**EXTRACT**.
— Start —

Finding one in a place like this won’t be easy. Why are those two engaged in such dangerous work anyway?



So if you’ll remember, this canyon is home to a quicksand river that leads into a bottomless canyon. Of the five Desert Roses that spawn here, only three of them are static drops.



Two of ‘em are dropped from destroying machines in the area. One of those machines is one of those jerk rear end flying electric worm deals. It’s VERY easy to accidentally destroy that and have its Desert Rose drop bounce down into the abyss, never to be seen again. If that happens and you don’t have spares in your inventory... guess it’s time to reload your game or else it’s up to farming a 10% appearance rate harvest point in the rear end end of the Desert Zone if you want to clear this quest.



The game doesn’t make it clear in any way you done goofed and lost one of these Desert Rose spawns if it falls into the abyss. So that could go real rotten! Hence why I’d been holding onto a couple spares this whole time, despite the fact their item description is the same as all other completely useless vendor trash that suggests you sell it for G. Literally no other vendor trash with the “Sells for a large amount of G!” message at the end has this kinda “wait, actually...”

Cavia would be proud.



Anyway, job’s done. Let’s head back to the Resistance Camp and turn in our findings. Any further located Desert Roses are official vendor trash after this point.


Music: Peaceful Sleep (Vocal)




I know this wasn’t easy. Thank you.



For our efforts, we receive another sizable bounty of rare/expensive upgrade materials. However, the quest doesn’t actually complete just yet. As soon as 9S is out of earshot from the twins, he has some questions about their errands...



Hypothesis: Continued difficult assignments will eventually have a deleterious effect on the entire organization.
Hmm. Maybe I should talk this over with Anemone.

Alright, then. Let’s go hit up the Resistance leader to figure out why the twins are getting all the camp’s garbage assignments.



Ah, I see. This is about Devola and Popola. I understand how unfair it must seem for them to keep getting our most difficult and dangerous assignments. But I'm afraid that’s going to continue for a while. The others here... Well, they still haven’t forgiven them.

— End —

**DATA SEGMENT**.
— Start —

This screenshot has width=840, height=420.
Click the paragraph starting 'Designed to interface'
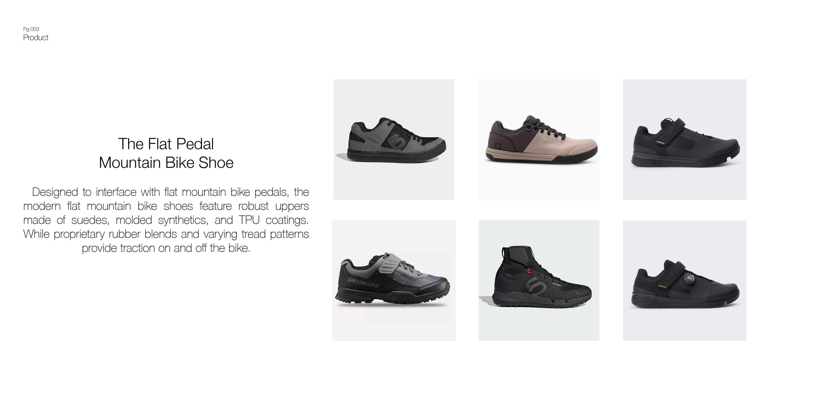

— End —

**EXERCISE INSTRUCTIONS**.
a - Please write down the walkthrough passage from "Music: Peaceful Sleep" up to and including "the entire organization.", word for word.
b - Sum up the walkthrough in two sentences.

**RESULTS BY TASK**.
a -
Music: Peaceful Sleep (Vocal)




I know this wasn’t easy. Thank you.



For our efforts, we receive another sizable bounty of rare/expensive upgrade materials. However, the quest doesn’t actually complete just yet. As soon as 9S is out of earshot from the twins, he has some questions about their errands...



Hypothesis: Continued difficult assignments will eventually have a deleterious effect on the entire organization.

b - Of the five Desert Roses in the canyon, only three are static drops; the other two come from destroyed machines, and such a drop can bounce into the abyss without the game signaling the loss. After the roses are turned in for upgrade materials, 9S questions the twins' errands, and the Resistance leader explains that Devola and Popola will keep getting the most dangerous assignments because the others still haven't forgiven them.